Extrait du texte:

La Fondation pour l’innovation politique a voulu éclairer le climat
enveloppant cette journée. Pour ce faire, elle a conçu une enquête d’opinion,
réalisée par TNS Sofres. Les premiers résultats ont été publiés par
La Tribune, le samedi 31 janvier 2009. Au-delà de l’appréciation de ce
mouvement social, de l’évaluation de sa légitimité ou de la question de
sa finalité, l’enquête met en lumière le jugement porté par les Français
sur la réforme – comme idée et comme politique.
Aujourd’hui, la fondation publie l’analyse de ce sondage par
Dominique Reynié, directeur général, professeur des universités
(Sciences Po Paris); elle fait apparaître un clivage caché au cœur de
ce moment : un clivage entre les salariés de la fonction publique et le
reste de la société civile – associé à la possibilité de l’avènement d’une
« classe sociale étatique » –, et qui risque fort, en l’absence d’arbitrage
politique, de poser une question de justice sociale et in fine un
problème démocratique.

Le 29 janvier 2009, grèves et manifestations ont donné à la France le visage d’une Marianne en colère. La journée fut un succès pour les organisations syndicales. Les médias ont rapporté l’affluence aux manifestations. Des chiffres de participation impressionnants ont été évoqués. Accompagnant ce moment, des grèves ont eu lieu, presque exclusivement dans la fonction publique, tandis que les perturbations n’atteignaient pas les niveaux autrefois enregistrés, sans que l’on sache exactement si ce résultat en demi-teinte devait être attribué à l’application du service minimum, à la prudence de certaines organisations syndicales sensibles au coût de l’impopularité ou tout simplement à l’échec de l’appel à la grève. Malgré ces zones d’ombre, le succès du 29 janvier ne fait aucun doute parce que telle en fut l’interprétation immédiate. Il est vrai que la crise financière, la crise économique, les réformes gouvernementales et les maladresses politiques fournissaient un contexte idéal.

Grèves par procuration?

Travail à faire:
- 1) D'après le texte sur la journée du 29 janvier 2009, quel institut a réalisé l'enquête d'opinion conçue par la Fondation pour l'innovation politique ?
- 2) Poursuivez le texte sur les grèves du 29 janvier 2009 à partir de l'endroit où il s'arrête.

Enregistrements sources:
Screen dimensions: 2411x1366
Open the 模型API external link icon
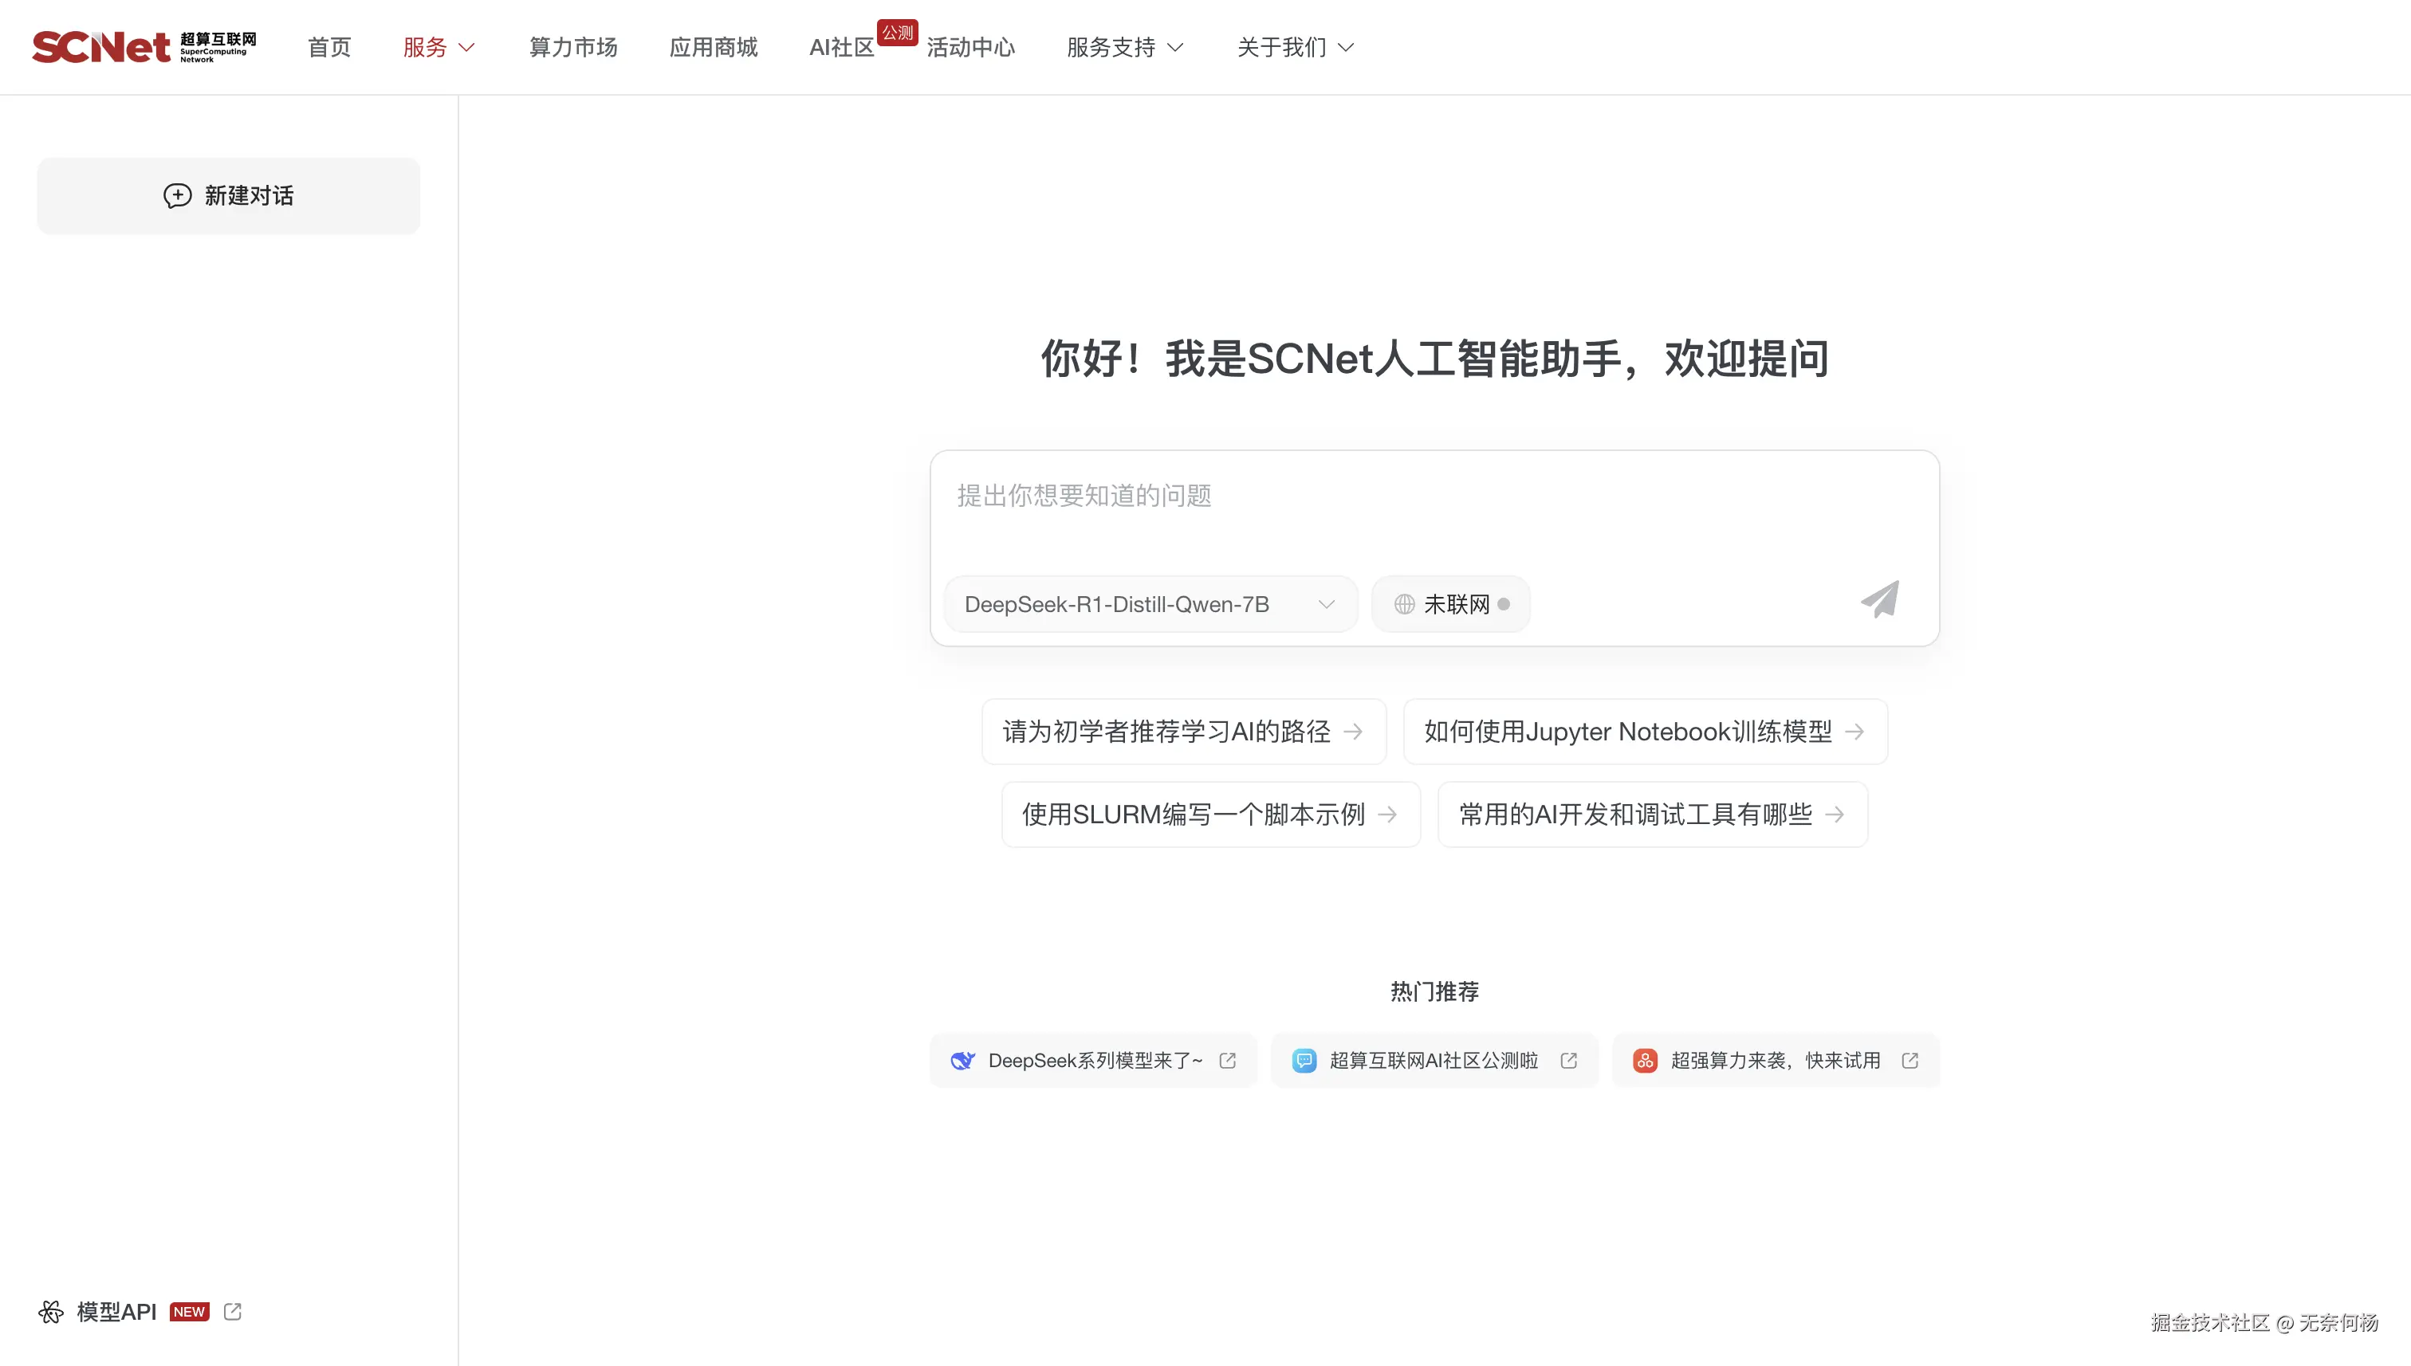(233, 1312)
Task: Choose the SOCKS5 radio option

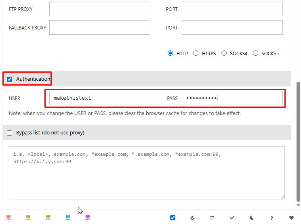Action: coord(255,53)
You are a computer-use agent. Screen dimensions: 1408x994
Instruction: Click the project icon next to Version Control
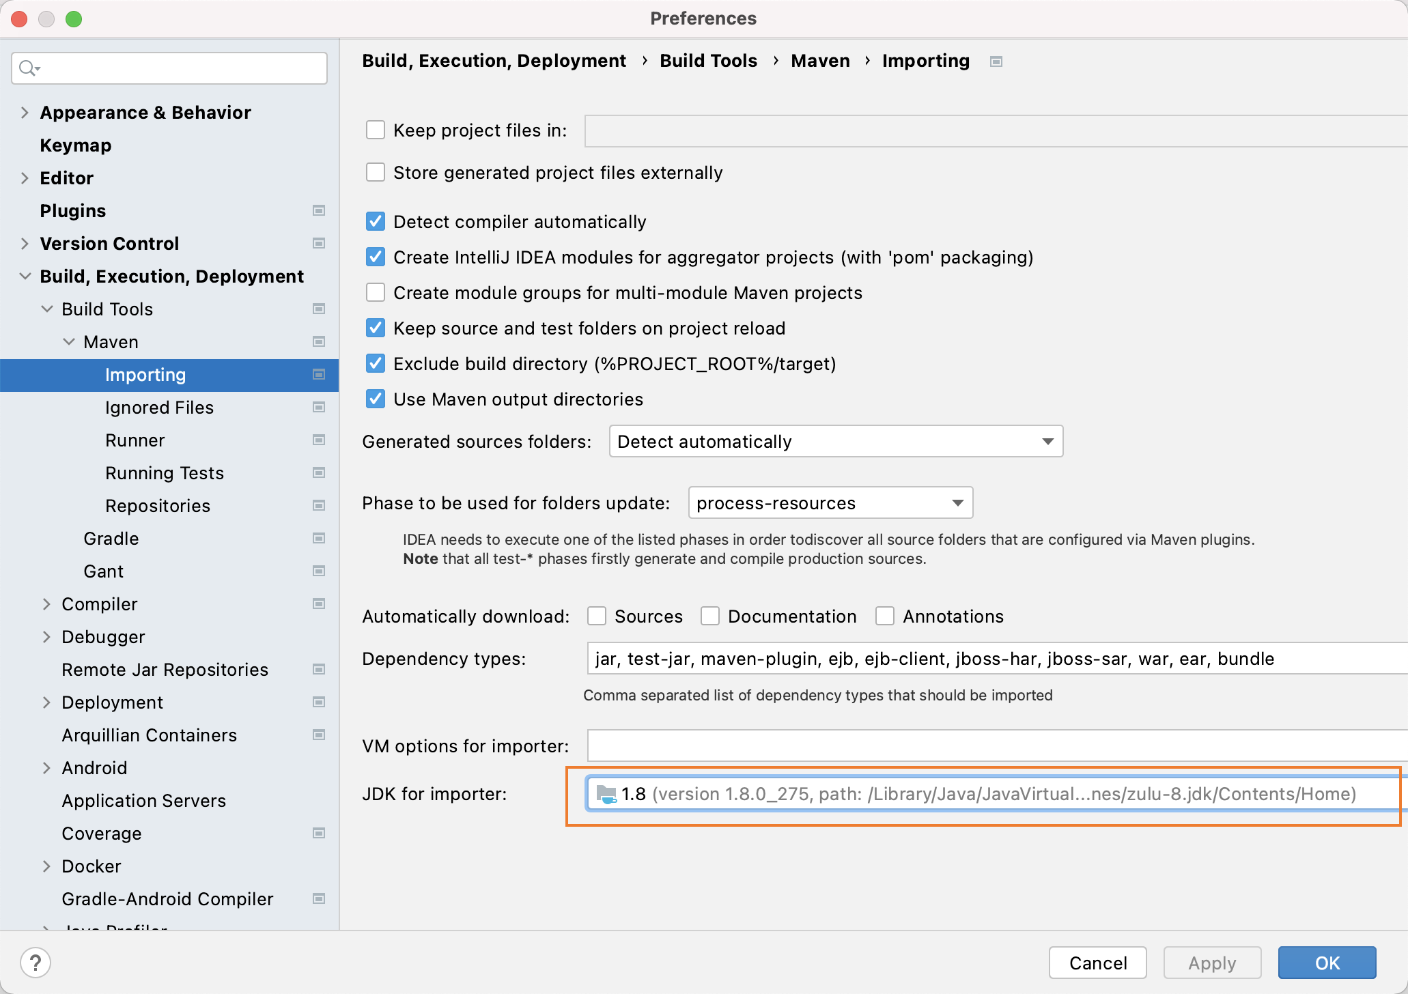[x=319, y=243]
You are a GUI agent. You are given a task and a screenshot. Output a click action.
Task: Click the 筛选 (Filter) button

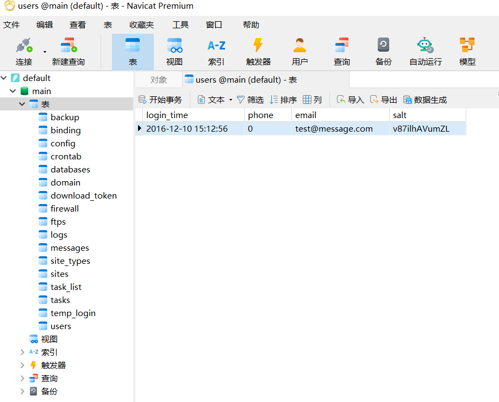[x=250, y=100]
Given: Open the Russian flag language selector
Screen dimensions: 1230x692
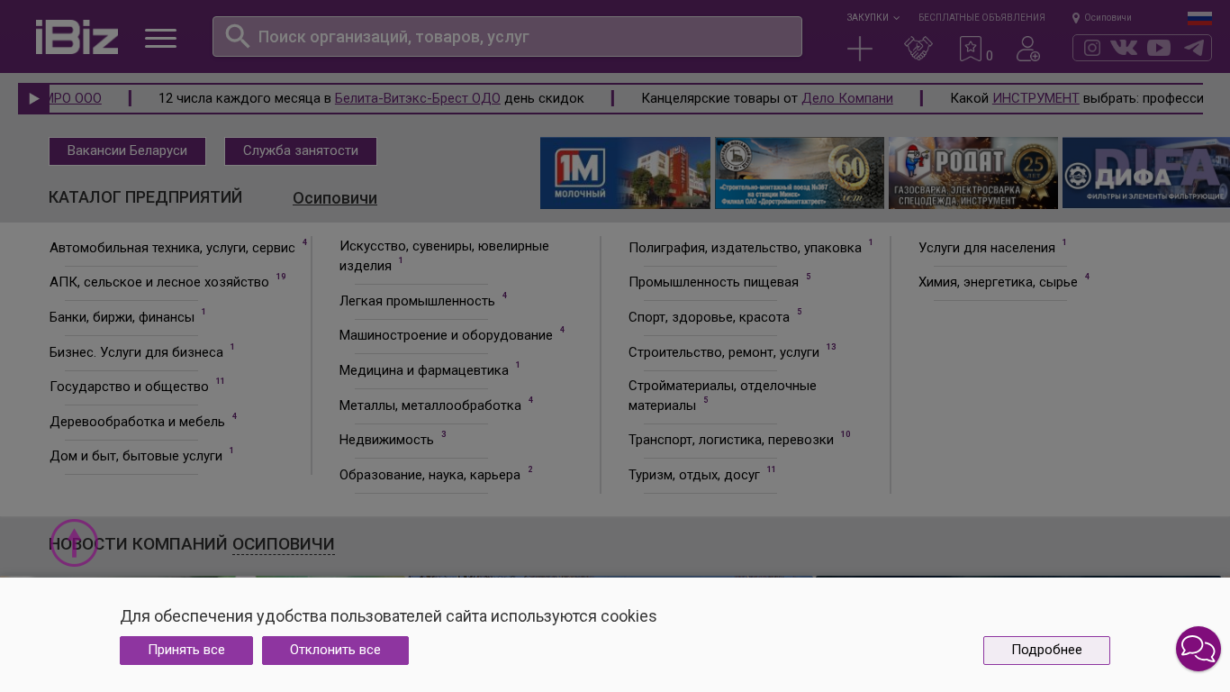Looking at the screenshot, I should pyautogui.click(x=1199, y=18).
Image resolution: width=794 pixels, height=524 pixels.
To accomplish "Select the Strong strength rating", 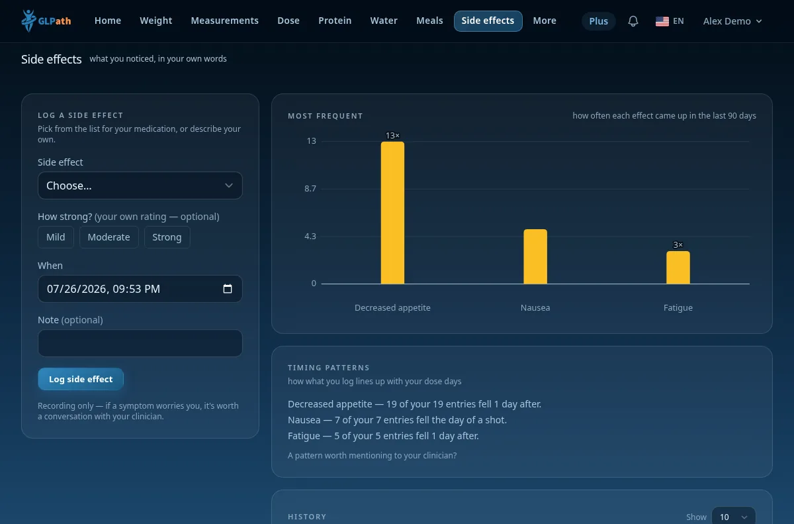I will [167, 237].
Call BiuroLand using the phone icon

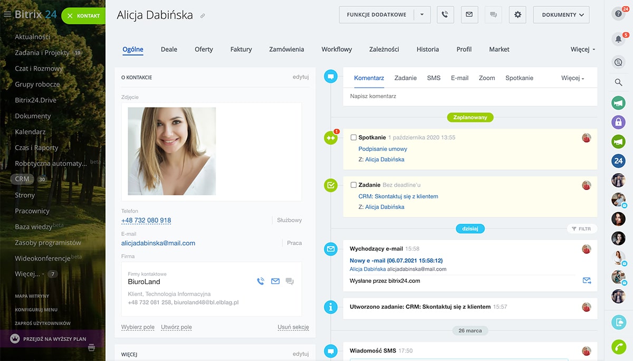coord(261,281)
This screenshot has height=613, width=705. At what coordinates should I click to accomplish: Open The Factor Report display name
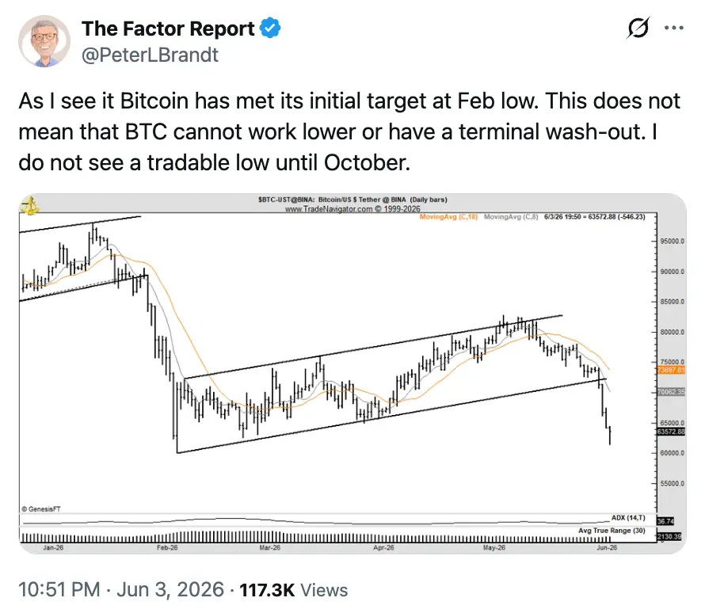point(168,29)
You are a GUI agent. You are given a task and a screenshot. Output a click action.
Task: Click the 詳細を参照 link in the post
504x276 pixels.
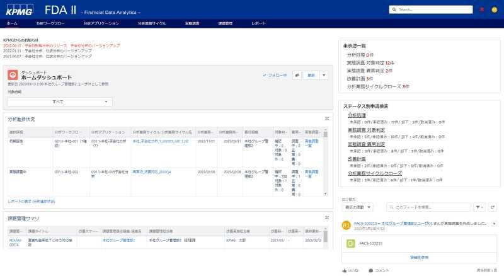point(419,257)
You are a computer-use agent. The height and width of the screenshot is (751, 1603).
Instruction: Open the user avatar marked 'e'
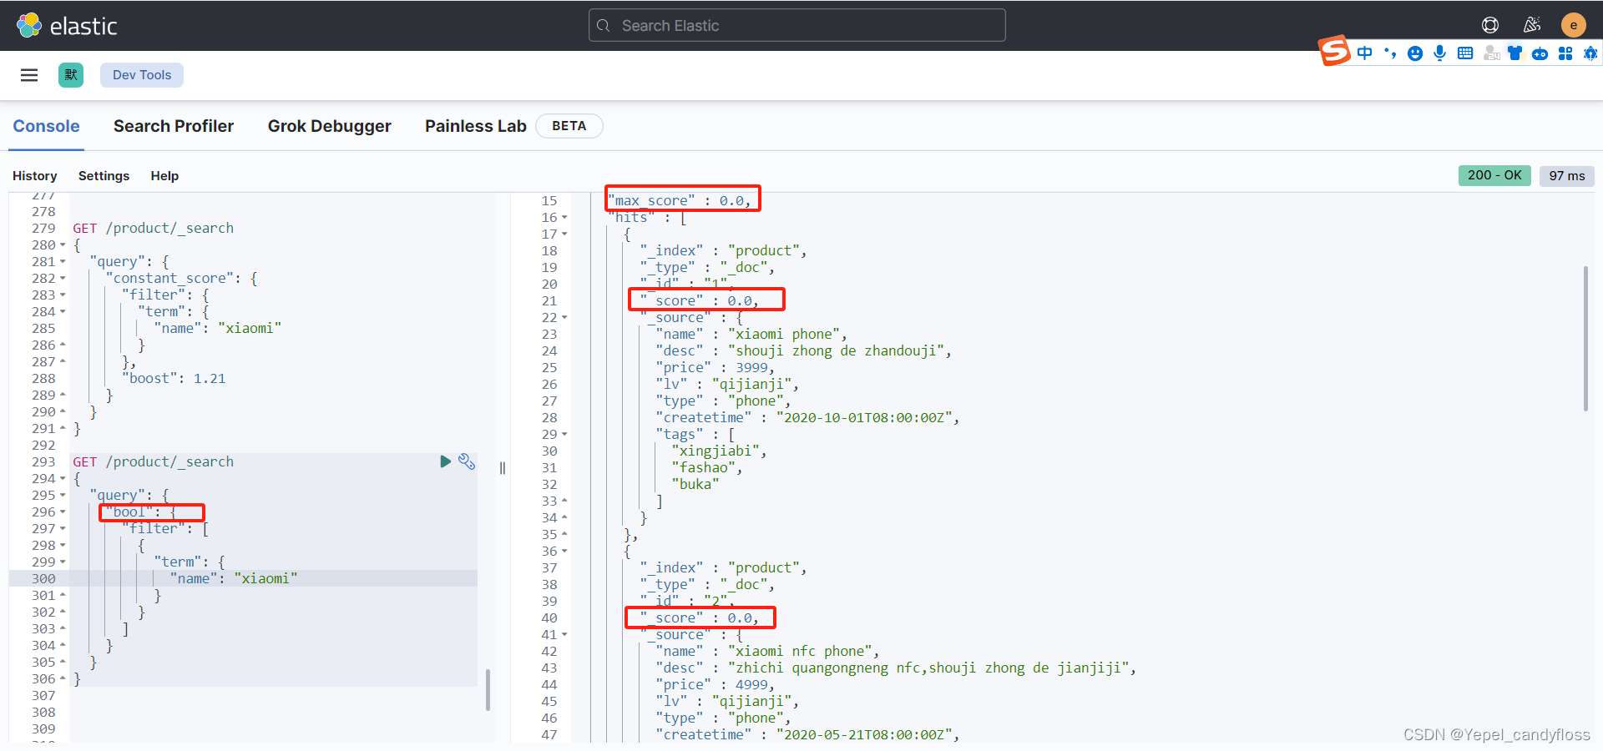pyautogui.click(x=1573, y=25)
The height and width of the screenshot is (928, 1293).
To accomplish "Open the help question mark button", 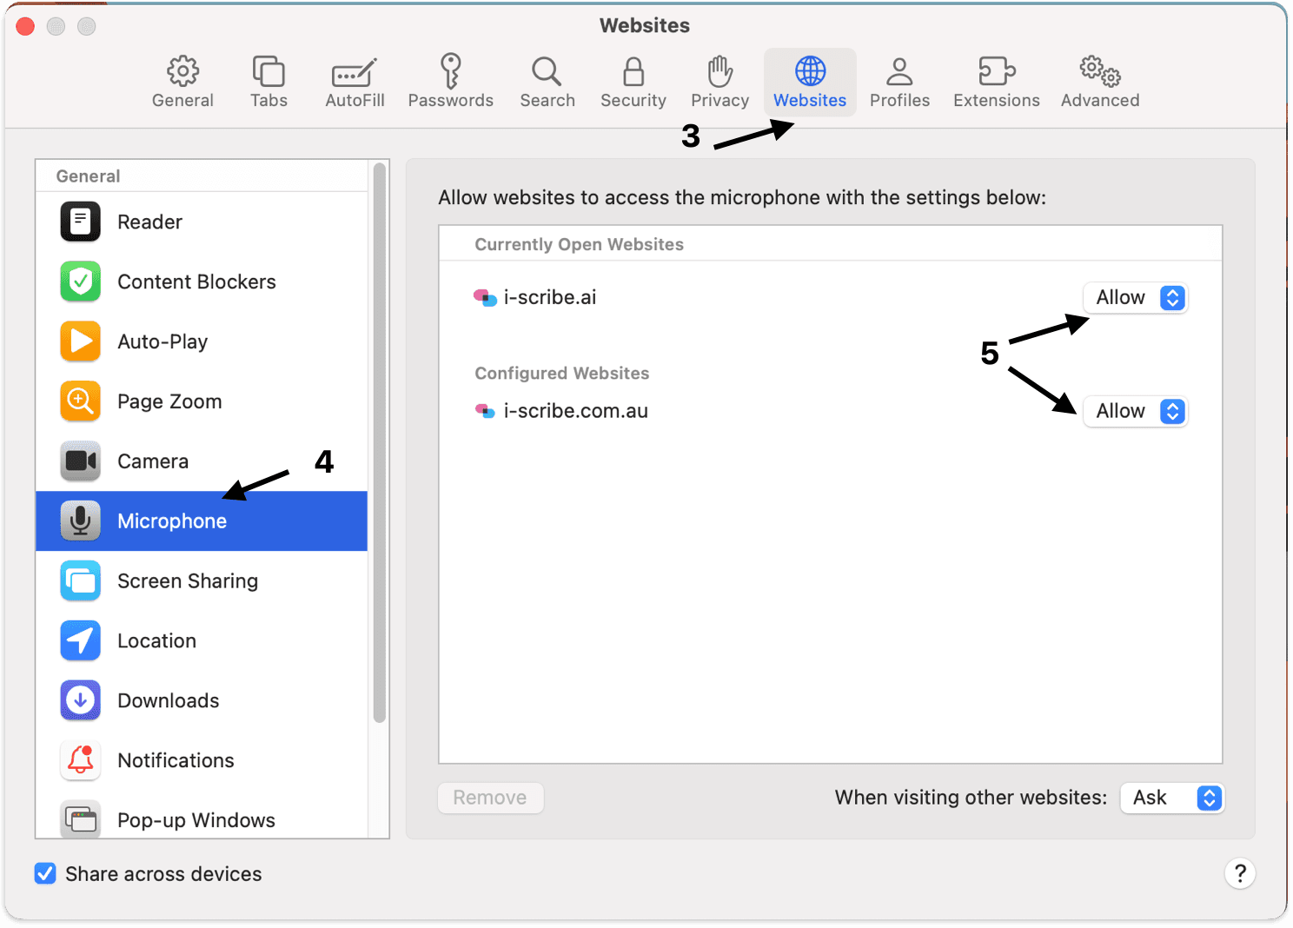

Réponses dans l'ordre:
- 1) TNS Sofres.

- 2)
Le jour même, et par la suite, la lecture dominante de l’événement fut celle d’un sursaut social, du retour d’une France protestataire, exprimant la colère des classes populaires et moyennes salariées. Beaucoup y ont vu les prémisses d’un rejet des gouvernants issus des élections de 2007, la réaction que l’on désespérait de voir un jour, face à un pouvoir jugé arrogant et face à une opposition entièrement tournée vers ses querelles internes. L’impatience d’en découdre politiquement avec la droite explique peut-être pourquoi n’a pas été posée la question de savoir quelles forces sociales pouvaient sous-tendre le mouvement du 29 janvier. Certes, des sondages annonçaient la sympathie de l’opinion pour la journée de revendication, conformément à un certain type d’utilisation des enquêtes devenu une habitude depuis les grèves mémorables de 1995. Les sondages jouent un rôle précis. Il leur est demandé de mesurer le degré de sympathie générale qui entoure ces conflits sociaux. En mesurant un niveau élevé de sympathie, on a même parlé de « grèves par procuration », une manière de montrer que le conflit social repose sur des bases beaucoup plus larges qu’il n’y paraît, et donc aussi une façon, bien involontaire, de reconnaître que les apparences sont problématiques. Or, en 1995 comme en 2009, si les apparences sont problématiques, c’est bien parce que ce que l’on qualifie de « mouvement social » et ce dans quoi on assure voir une protestation de l’ensemble du monde salarié est en réalité limité au monde social très circonscrit de la fonction publique.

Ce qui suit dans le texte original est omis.